Defendant waived indictment and pleaded guilty to a superior court information charging him with rape in the first degree. The charges stemmed from an incident that occurred on New Year’s Eve in 2008, when defendant engaged in sexual intercourse by forcible compulsion with a 14-year-old victim. Defendant thereafter was sentenced to the agreed-upon prison term of 10 years followed by 20 years of postrelease supervision. Defendant now appeals, contending that County Court failed to comply with the procedural requirements of CPL 195.10 and 195.20.
We affirm. Although the plea minutes are silent with respect to the precise circumstances under which defendant executed the written waiver of indictment, a review of the underlying allocution reveals that County Court explained the effect of the waiver, and defendant thereafter acknowledged that he was relinquishing his right to have the matter presented to a grand jury. The record further reflects that the written waiver — bearing the same date as the plea allocution — was executed in counsel’s presence, and County Court’s order approving the waiver expressly recites that it was “executed in open court.” Under these circumstances, we are satisfied that defendant’s waiver of indictment conformed to the requirements of CPL 195.20 (see People v Davis, 84 AD3d 1645, 1646 [2011], lv denied 17 NY3d 815 [2011]; People v Wicks, 42 AD3d 585, 585 [2007]; compare People v Catnott, 92 AD3d 977, 978 [2012]).

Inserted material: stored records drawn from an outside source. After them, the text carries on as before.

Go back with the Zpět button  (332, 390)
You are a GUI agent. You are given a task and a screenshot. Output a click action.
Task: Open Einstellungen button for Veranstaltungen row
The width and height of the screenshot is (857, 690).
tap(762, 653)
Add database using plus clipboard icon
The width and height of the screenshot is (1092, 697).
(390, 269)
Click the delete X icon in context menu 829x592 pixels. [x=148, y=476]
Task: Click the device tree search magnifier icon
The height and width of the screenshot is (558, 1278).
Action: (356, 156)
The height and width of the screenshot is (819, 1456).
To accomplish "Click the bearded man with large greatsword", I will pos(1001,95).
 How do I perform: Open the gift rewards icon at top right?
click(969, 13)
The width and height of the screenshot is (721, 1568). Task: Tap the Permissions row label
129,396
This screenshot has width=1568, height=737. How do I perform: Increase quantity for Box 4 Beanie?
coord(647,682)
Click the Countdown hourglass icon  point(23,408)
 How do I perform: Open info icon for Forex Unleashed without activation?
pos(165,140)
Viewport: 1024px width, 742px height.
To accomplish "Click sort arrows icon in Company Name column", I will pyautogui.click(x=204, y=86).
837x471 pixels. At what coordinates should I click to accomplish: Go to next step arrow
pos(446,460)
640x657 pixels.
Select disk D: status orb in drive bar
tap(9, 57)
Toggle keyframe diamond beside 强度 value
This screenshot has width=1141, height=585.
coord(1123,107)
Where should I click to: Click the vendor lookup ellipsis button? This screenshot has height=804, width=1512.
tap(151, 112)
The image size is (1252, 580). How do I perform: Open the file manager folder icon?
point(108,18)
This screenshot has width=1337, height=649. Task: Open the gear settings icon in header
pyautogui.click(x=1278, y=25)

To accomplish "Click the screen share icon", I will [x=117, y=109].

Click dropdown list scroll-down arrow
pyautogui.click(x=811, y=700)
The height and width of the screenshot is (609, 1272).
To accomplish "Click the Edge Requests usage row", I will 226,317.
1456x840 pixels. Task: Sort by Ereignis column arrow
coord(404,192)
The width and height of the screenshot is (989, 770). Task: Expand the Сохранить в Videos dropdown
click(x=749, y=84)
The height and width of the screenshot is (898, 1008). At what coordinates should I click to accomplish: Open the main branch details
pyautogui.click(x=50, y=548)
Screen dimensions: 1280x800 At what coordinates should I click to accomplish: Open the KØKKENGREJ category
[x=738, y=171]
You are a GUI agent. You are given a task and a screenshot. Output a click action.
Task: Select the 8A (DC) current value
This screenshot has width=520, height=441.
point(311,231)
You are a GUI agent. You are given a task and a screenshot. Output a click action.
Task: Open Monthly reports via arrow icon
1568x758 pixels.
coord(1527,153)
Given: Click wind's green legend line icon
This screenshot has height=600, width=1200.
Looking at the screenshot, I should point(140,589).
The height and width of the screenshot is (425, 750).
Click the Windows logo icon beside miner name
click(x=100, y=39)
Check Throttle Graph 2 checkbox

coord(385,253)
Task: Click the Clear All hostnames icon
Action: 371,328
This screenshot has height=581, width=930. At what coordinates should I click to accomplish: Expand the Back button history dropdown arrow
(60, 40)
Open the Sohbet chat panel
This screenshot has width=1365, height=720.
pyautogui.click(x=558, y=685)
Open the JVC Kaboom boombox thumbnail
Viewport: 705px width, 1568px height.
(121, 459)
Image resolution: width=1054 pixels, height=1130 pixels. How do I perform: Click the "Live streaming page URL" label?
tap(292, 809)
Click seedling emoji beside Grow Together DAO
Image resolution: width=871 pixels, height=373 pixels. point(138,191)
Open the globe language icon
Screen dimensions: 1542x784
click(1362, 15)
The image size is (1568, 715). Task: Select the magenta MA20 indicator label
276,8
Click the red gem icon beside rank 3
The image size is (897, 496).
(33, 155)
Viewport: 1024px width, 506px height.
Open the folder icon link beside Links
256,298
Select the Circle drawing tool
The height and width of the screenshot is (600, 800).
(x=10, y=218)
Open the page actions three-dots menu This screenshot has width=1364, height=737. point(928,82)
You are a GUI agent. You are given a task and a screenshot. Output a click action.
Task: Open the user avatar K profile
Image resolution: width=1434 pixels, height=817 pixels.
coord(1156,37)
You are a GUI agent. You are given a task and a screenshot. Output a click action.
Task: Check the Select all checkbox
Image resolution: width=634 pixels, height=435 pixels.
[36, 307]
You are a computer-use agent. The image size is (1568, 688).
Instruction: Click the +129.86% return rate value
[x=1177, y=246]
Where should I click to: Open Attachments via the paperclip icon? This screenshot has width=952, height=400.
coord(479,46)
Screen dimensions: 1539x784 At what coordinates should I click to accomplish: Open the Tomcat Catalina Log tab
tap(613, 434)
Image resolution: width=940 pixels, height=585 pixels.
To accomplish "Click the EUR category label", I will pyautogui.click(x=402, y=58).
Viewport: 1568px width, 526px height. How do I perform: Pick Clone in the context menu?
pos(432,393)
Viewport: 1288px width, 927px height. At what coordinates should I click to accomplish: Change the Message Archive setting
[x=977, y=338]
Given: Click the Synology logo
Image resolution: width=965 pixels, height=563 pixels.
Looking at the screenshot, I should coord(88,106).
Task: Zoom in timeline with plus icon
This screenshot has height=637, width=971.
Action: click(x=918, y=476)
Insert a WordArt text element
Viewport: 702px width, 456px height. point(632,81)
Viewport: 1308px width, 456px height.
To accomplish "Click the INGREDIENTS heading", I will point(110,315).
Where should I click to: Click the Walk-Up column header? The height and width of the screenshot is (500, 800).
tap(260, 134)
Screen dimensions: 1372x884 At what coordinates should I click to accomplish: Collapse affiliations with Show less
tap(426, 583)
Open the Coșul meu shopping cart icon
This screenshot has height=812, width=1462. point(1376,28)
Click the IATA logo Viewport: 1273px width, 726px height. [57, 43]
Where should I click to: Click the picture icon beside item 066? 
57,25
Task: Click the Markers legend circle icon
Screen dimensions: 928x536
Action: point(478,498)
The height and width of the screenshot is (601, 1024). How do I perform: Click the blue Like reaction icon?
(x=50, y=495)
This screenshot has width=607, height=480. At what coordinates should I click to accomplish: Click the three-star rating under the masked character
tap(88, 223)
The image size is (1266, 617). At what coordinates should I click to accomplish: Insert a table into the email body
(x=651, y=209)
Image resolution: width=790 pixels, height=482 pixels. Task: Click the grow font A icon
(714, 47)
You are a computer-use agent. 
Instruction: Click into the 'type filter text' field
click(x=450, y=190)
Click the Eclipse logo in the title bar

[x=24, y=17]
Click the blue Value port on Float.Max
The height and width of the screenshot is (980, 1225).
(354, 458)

Defendant’s related claim — that the waiver of indictment and resulting superior court information were invalid absent record evidence that he was held over for grand jury action — is equally unavailing. Contrary to defendant’s assertion, “the transfer of [his] case to County Court is evidence that he was held by a local criminal court for grand jury action, and a mere void in the record is insufficient to'establish his claim” (People v Davenport, 106 AD3d 1197, 1197 [2013], lv denied 21 NY3d 1073 [2013]; see People v Dennis, 66 AD3d 1058, 1058 [2009]; People v Barber, 280 AD2d 691, 693 [2001], lv denied 96 NY2d 825 [2001]; People v Washington, 138 AD2d 857, 858 [1988]). Additionally, County Court’s order approving defendant’s waiver of indictment expressly stated that such waiver “fully compile [d]” with the provisions of CPL 195.10 (see People v Sabin, 73 AD3d 1390, 1391 [2010], lv denied 15 NY3d 809 [2010]; People v Dennis, 66 AD3d at 1058; People v Barber, 280 AD2d at 693; People v Washington, 138 AD2d at 858). Finally, in light of the presumption of regularity accorded to judicial proceedings and defend*1373ant’s corresponding failure to tender any proof that would call that presumption into question, we find that the waiver of indictment was valid (see People v Hauenstein, 106 AD3d 1339, 1339-1340 [2013], lv denied 21 NY3d 1042 [2013]; People v Sabin, 73 AD3d at 1391; People v Dennis, 66 AD3d at 1058-1059; People v Barber, 280 AD2d at 693; People v Washington, 138 AD2d at 858).
Peters, P.J., Rose and Lahtinen, JJ., concur. Ordered that the judgment is affirmed.